Exageradamente
inadecuado.
Así es como Chūya
recuerda su primer encuentro con Dazai.
Fue un otoño,
hacía mucho frío y las hojas de los árboles esparcidas por el suelo crujían a
cada paso. Chūya no estaba ni siquiera cerca de dominar el japonés, pero sí que
pudo soltar un par de maldiciones en el idioma cuando lo vio.
«La escena».
Aquella escena que nunca se borró.
Era su cuarto
día en la ciudad, el segundo que pisaba el campus y el primero que podía entrar
a la que sería su habitación. Tachihara se había ofrecido a acompañarlo, porque
Chūya era hermoso y llamativo, porque cualquier cosa le podía pasar si caminaba
solo y como perdido… Chūya se había burlado de aquellas suposiciones, sin
embargo, cuando abrió sigilosamente su puerta y se encontró con dos sujetos
haciendo… teniendo… «eso» en el suelo, supo que debió haber aceptado la
compañía de su amigo.
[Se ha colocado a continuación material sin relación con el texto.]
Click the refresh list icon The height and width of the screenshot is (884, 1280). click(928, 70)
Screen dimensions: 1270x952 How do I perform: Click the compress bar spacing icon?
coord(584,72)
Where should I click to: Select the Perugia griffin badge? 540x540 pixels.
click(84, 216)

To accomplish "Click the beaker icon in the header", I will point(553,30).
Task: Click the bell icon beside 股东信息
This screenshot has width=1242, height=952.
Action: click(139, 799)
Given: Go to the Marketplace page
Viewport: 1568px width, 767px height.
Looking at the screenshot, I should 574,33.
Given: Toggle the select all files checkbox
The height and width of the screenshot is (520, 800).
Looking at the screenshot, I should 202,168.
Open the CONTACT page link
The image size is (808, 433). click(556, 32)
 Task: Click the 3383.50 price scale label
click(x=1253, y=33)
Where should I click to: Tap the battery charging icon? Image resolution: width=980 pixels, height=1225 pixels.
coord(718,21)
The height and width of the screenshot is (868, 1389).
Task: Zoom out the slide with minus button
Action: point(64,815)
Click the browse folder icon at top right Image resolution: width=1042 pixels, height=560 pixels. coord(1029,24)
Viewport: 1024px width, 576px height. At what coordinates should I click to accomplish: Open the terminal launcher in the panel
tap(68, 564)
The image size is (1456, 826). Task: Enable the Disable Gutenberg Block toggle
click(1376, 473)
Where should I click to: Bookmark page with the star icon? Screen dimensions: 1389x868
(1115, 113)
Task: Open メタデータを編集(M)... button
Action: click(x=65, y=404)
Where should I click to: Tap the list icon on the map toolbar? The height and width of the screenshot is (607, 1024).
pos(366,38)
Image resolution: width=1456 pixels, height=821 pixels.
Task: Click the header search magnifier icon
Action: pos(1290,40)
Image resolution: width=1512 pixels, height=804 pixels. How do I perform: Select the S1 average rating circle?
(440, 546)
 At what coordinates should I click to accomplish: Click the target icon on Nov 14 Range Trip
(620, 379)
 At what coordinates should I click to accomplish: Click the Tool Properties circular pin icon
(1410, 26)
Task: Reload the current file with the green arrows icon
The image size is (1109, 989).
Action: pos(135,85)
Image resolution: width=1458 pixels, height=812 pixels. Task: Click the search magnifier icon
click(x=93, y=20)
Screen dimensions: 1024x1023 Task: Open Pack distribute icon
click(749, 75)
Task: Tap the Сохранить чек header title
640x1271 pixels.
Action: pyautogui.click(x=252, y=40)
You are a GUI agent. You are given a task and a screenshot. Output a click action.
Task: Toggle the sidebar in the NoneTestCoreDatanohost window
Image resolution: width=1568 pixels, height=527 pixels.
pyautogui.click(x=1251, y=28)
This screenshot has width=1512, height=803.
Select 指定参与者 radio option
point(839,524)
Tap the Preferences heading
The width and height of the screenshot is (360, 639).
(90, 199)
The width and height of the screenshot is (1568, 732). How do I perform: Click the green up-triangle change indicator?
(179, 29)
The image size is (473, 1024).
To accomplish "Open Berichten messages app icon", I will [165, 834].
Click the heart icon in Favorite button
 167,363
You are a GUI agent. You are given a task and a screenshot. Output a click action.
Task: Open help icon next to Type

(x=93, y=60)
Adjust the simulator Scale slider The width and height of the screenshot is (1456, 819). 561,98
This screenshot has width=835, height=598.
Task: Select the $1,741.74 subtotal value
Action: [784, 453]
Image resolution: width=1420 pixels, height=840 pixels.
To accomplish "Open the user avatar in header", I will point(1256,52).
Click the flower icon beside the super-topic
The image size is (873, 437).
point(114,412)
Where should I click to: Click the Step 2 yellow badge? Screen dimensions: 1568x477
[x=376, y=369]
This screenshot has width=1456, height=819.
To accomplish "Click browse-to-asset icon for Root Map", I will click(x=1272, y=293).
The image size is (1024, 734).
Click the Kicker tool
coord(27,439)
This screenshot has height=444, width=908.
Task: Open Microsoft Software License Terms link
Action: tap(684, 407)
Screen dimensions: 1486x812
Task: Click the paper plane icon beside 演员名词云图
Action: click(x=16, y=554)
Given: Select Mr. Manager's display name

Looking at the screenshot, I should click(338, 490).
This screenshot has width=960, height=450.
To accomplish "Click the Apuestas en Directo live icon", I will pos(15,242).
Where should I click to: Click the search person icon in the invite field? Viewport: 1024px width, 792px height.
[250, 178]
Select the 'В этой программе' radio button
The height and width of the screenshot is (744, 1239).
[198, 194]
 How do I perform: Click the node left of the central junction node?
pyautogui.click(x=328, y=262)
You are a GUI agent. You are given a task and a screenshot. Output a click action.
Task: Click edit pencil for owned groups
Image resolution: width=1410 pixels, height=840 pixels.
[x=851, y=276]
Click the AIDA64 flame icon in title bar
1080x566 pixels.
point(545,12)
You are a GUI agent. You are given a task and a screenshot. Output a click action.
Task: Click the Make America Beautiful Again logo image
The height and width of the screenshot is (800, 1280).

Cerró inmediatamente dando un portazo, pero no se movió
realmente.
A saber cuánto
tiempo estuvo parado a lado de la puerta, con el equipaje apretado entre sus
manos y el rostro más rojo que un tomate.
Para cuando la
habitación se abrió, un joven de cabellos blancuzcos y ojos llamativos salió
disparado: ropa desaliñada y muy despeinado, ni siquiera lo saludó o miró, sólo
se marchó por el largo pasillo, corriendo.
Chūya supo en
aquel momento que ese sujeto era un maleducado.
No entró
enseguida, esperó un par de minutos y esta vez tocó. La puerta se abrió no
mucho después.
Y… Joder.
Sólo Chūya
sabe que estaba molesto, y que aunque sabía fue error suyo también por no tocar
desde el principio, tenía preparado un discurso sobre los buenos modales y la
decencia que le escupiría en la cara a su desvergonzado compañero nada más tenerlo
enfrente.
Pero…
Otra vez…
Joder.
Era tan alto y
delgado, las puntas de su cabello castaño iban para todos lados y el uniforme
soso azul desarreglado le lucía tan bien a él. Estaba descalzo y la piel aún le
brillaba ligeramente por el sudor; lo más llamativo, sin embargo, —o al menos
eso que dejó mudo a Chūya—, fueron sus ojos. Oscuros. Fríos. Aburridos.
Desinteresados. Hipnotizantes. Asfixiantes.
Tan vacíos y
tan llenos a la vez.
Y es hermoso
pero también tortuoso recordarlo. Porque Chūya no puede evitar derramar
lágrimas silenciosas mientras espera a que su vuelo salga. Porque se da cuenta
de que esto, Dazai y él, hasta en los recuerdos duele más que nada, y aún así,
a pesar de todo, todavía deja su vida entera atrás y corre hacía él si promete
amarle aunque sea un poquito de vuelta.
Se odia por la
nula dignidad, pero ama más a Dazai.